= DATA TO USE =

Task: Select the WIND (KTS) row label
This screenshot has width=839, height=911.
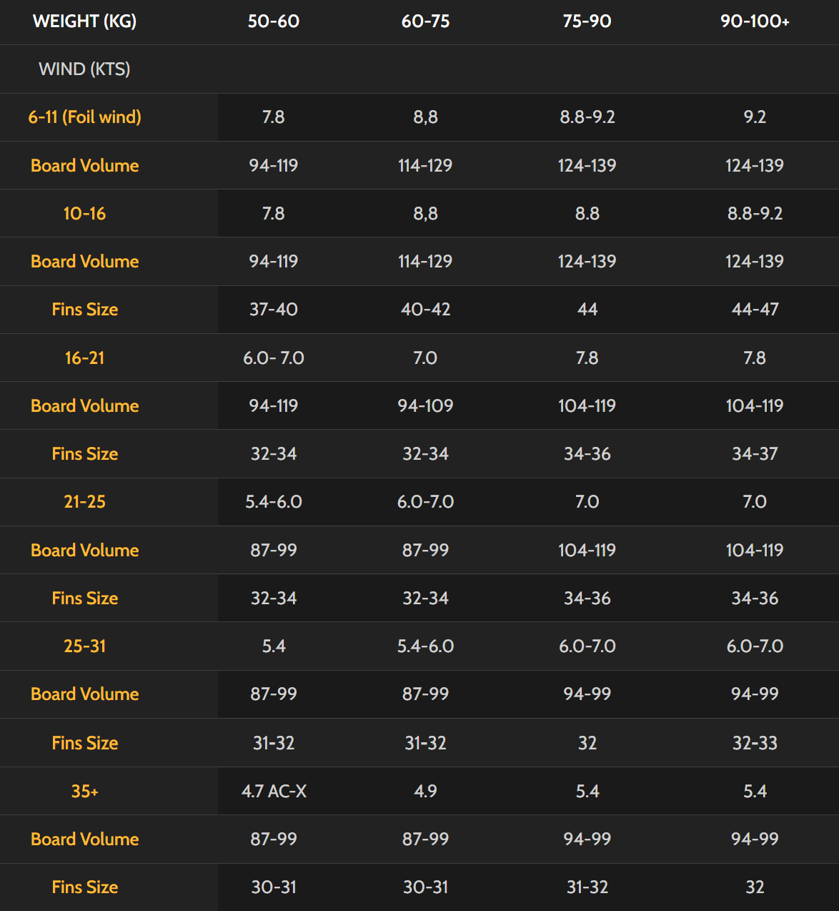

==

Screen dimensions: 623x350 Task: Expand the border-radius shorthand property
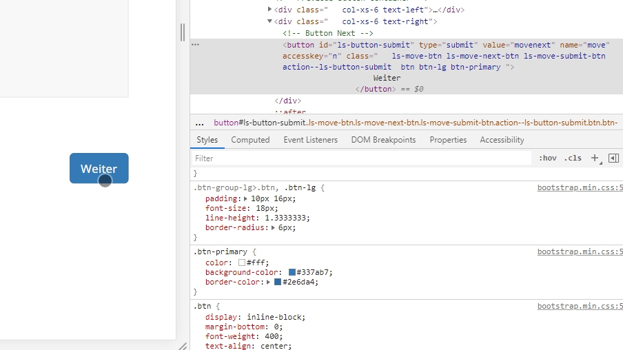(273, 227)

...

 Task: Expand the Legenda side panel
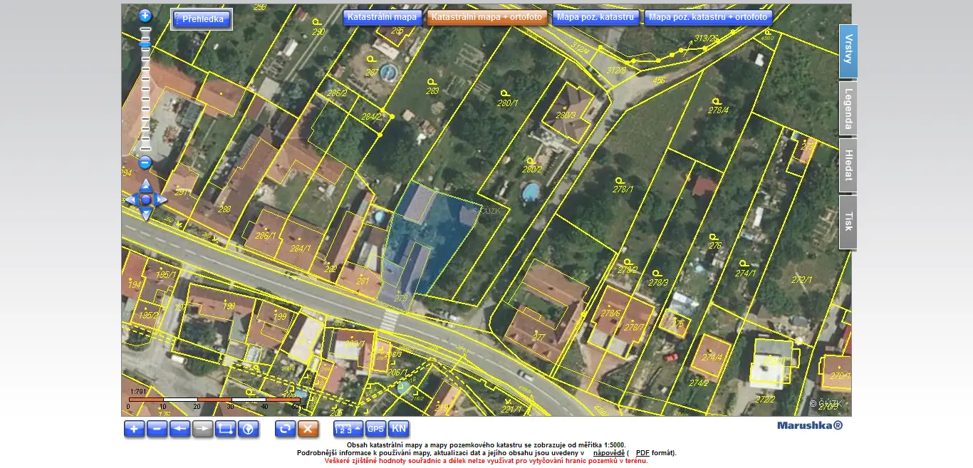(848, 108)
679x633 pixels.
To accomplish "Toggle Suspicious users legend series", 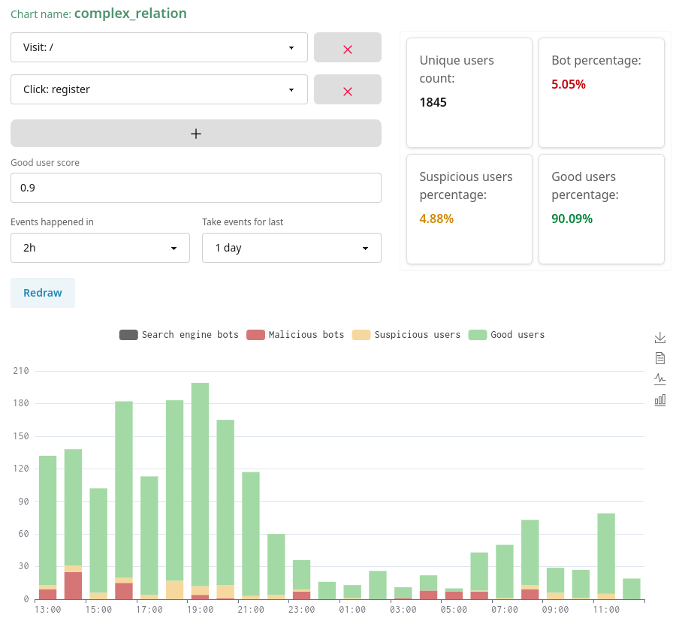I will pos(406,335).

= GOAL OF THE EXERCISE =
Output the material above exactly, but only from the line that carries "Task: Select the WIND (KTS) row label" through the line that carries "This screenshot has width=839, height=911.".

= ANSWER FOR THE TASK =
Task: Select the WIND (KTS) row label
This screenshot has width=839, height=911.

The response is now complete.